The ability for a cleric to gain their powers from an ideal has been around for some time, so there's no reason you couldn't have a paladin based on the same assumption. The paladin's unswerving devotion to good leads to the development of supernatural abilities, similar to how a monk develops his.

Alternatively you could have paladins receive their powers from an avangion, basically the equivalent to a templar (I after all never liked the limitation of only the original DK's being able to develop the elemental plane connection that allowed granting divine spells).

So there are definitely good reasons to justify the paladins abilities in my view, however they would have to be exceedingly rare because life is far to hard on Athas to allow for the devotion to upholding good above all else, after all who has the time when you have to spend so much of it on basic survival?

So I can easily see paladin in DS, they'd just be as rare, maybe even more so, than advanced beings.

In also have no problem with monks, because I don't see the eastern influence as having any relevance to the class. It's their focus on mental and physical improvement and enlightenment that's important, and you not need some derivative of Asian culture for that.

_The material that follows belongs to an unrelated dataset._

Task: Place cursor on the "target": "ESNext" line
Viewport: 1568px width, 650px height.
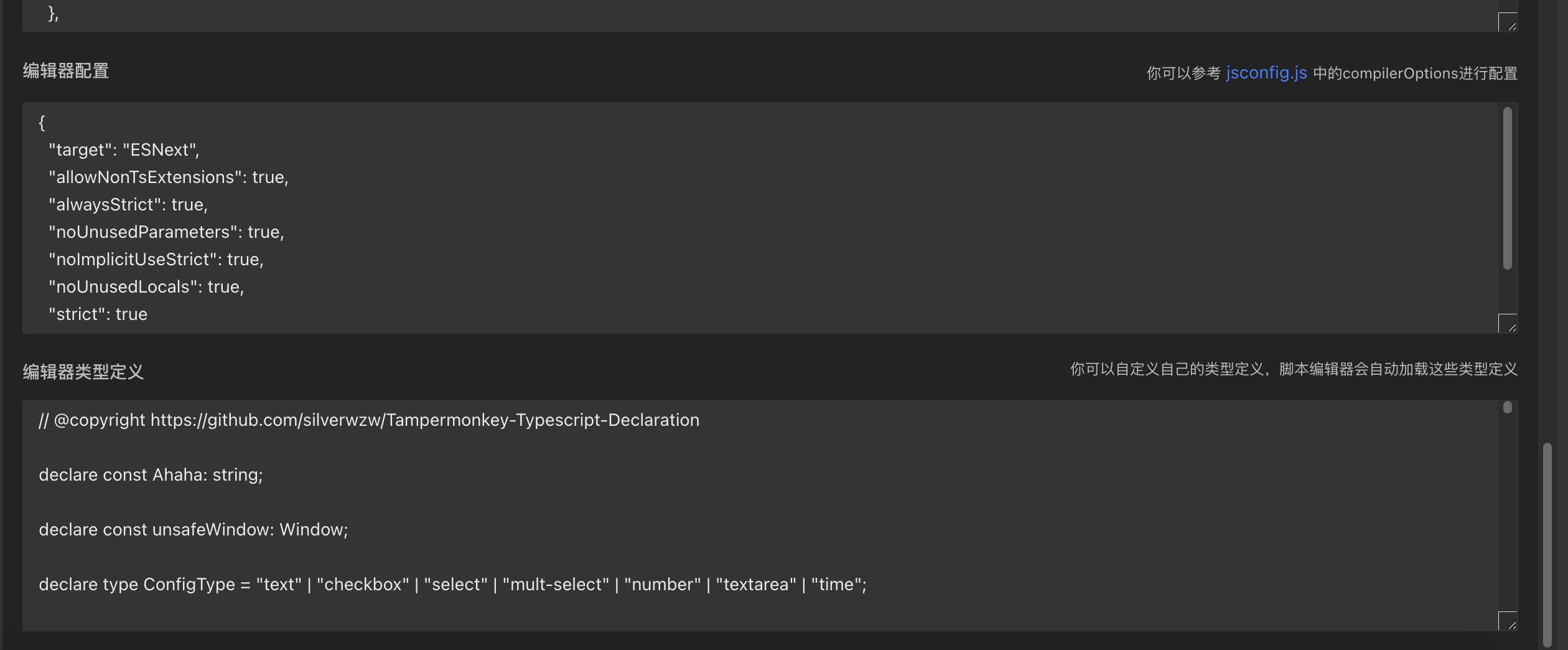Action: tap(124, 150)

Sorcerers, eh, though there are some good reasons for justifying them above.
 

Not totally. Arcane spellcasters are reviled by everyone. Hunted and put to death when found usually. Sorcerers can far more easily hide this fact. But if a DM removes this integral flavor of the setting that PCs won't ever be challenged with it, then yes, they are just like wizards, whether preserver or defiler. This is a role-playing issue, obviously, not a game balance one. It has no bearing on the game mechanical features and abilities of the class.
Well, I don't see that you need to throw out hatred for arcane magic to incorporate sorcerers. Mechanics notwithstanding, the absence of a spellbook is the only thing that visibly sets them apart from wizards so, as far as the average athasian is concerned, there is no obvious difference between a wizard or a sorcerer. Both cast spells in the same way and both draw upon plant energy in an obvious manner. A sorcerer preserver casting a spell will be seen to draw upon plant energy the same as a wizard does and a sorcerer defiler will create an ash radius just the same, so both wizards and sorcerers would be at risk from mob justice. Not having a visible spellbook will hardly do you any good, given that disguising one's spellbook is a common tactic amongst wizards. You could even rule that a sorcerer needs a spellbook to learn his spells in the first place (just not to prepare them). The Veiled Alliance continues to be a vital, underground organisation for arcane preservers as both wizards and preservers continue to run the risk of discovery and punishment every time they cast a spell.